Public cloud providers offer a multi-tenancy model with shared resources. A major concern for many companies is where the data for the AI technologies resides. Heavily regulated industries can face strict data privacy, security and compliance requirements.
Companies comply with data privacy regulations (HIPAA and GDPR) and privacy standards (ISO 31700, ISO 29100, ISO 27701, FIPS 140-3 and NIST Privacy Framework) or risk penalties. AI projects increase the risks because massive amounts of real data dictate the behavior of ML training models. Model developers need to ensure that data is treated with fairness and transparency, said Rob van der Veer, senior principal expert at software assurance platform provider Software Improvement Group, co-editor of the EU's AI Act security standard and advisor to ISO/IEC and Open Worldwide Application Security Project. The data privacy requirements in the EU's GDPR are not specific to AI. Meanwhile, California, one of the U.S. states with data privacy regulations (CCPA and CPRA), is taking the lead in passing GenAI-related bills. Data residency and geolocation are also concerns with cloud AI, especially in Brazil, Singapore and the EU. Companies can set boundaries around data location in their SLAs.

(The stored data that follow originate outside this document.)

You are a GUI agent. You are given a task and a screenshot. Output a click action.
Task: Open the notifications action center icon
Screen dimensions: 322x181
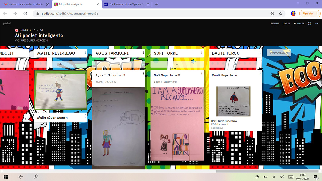315,177
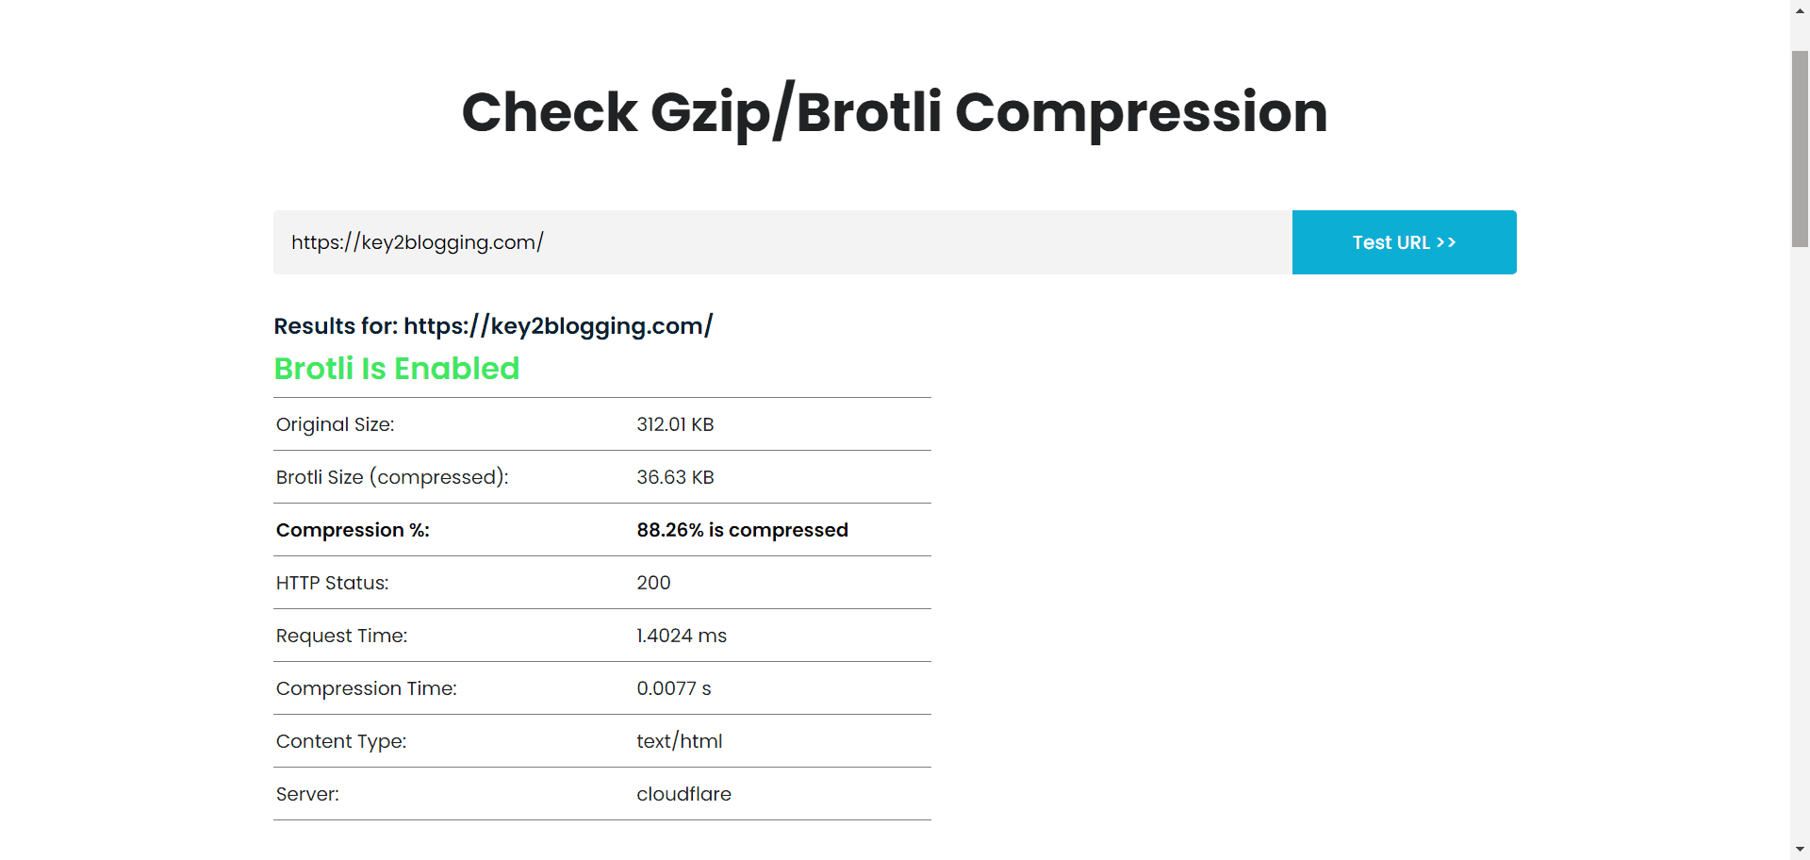
Task: Click the scrollbar up arrow
Action: pyautogui.click(x=1799, y=10)
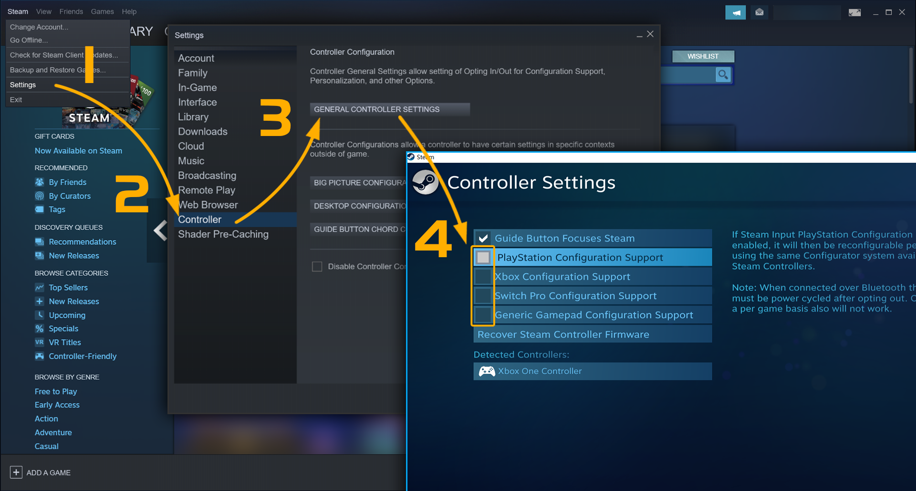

Public cloud providers offer security and compliance frameworks that can aid anomaly detection in real time. Many companies adopt cloud data storage running on CSPs, but their sensitive data remains on-premises to meet information security and compliance requirements. Cloud data storage and analytics platform maker Snowflake, which processes proprietary and sensitive data of many Forbes Global 2000 companies on AWS, Azure and Google Cloud, was breached when, according to the company, a user logged in and failed to use multifactor authentication. Companies that use public cloud AI services should examine the CSP's monitoring and logging tools, employ data encryption at rest and in transit, require strict identity and access management controls, and perform regular audits for compliance.
For many companies, the cost of cloud AI services is difficult to gauge. Shadow AI, similar to shadow IT, is another concern. The FinOps Open Cost and Usage Specification (FOCUS 1.0), released in June, aims to normalize cloud billing for IaaS by using a common taxonomy and metrics for cost and usage data sets. AWS, Google, Microsoft and Oracle contributed to the open source project, which is hosted on GitHub. FOCUS can be extended to SaaS.
Public cloud providers might favor integration with their own services instead of third-party applications, which could lead to vendor lock-in. Data integration remains a major challenge for AI deployments. AI models require massive amounts of structured and unstructured data often coming from fragmented systems whose protocols and APIs might need updating to facilitate data exchange. Many organizations rely on legacy IT systems that may not be compatible with modern AI technologies and standards.
Finding personnel with cloud expertise is challenging enough -- not to mention data scientists, AI and ML engineers, or the nearly impossible-to-find prompt engineer, a role that all too often gets added to the duties of another member of the AI team. Google Cloud offers a prompt-grounding tool designed to address prompting tasks. Project managers need to ensure that AI and software teams follow best practices. Data engineers might not know about standard software development practices, such as versioning, unit testing and keeping documentation up to date -- even when experimenting with AI. Software engineering teams tasked with AI model alignment -- ensuring the AI system matches the designer's goals and is ethically sound -- might lack AI expertise.
Commercial data sets that augment the data pipeline used to train and fine-tune the LLMs needed for AI can help companies get started. But some data sets may offer limited information, which can lead to bias or diversity issues. Improper handling of private, confidential and copyrighted data used to train AI models can result in compliance violations and lawsuits.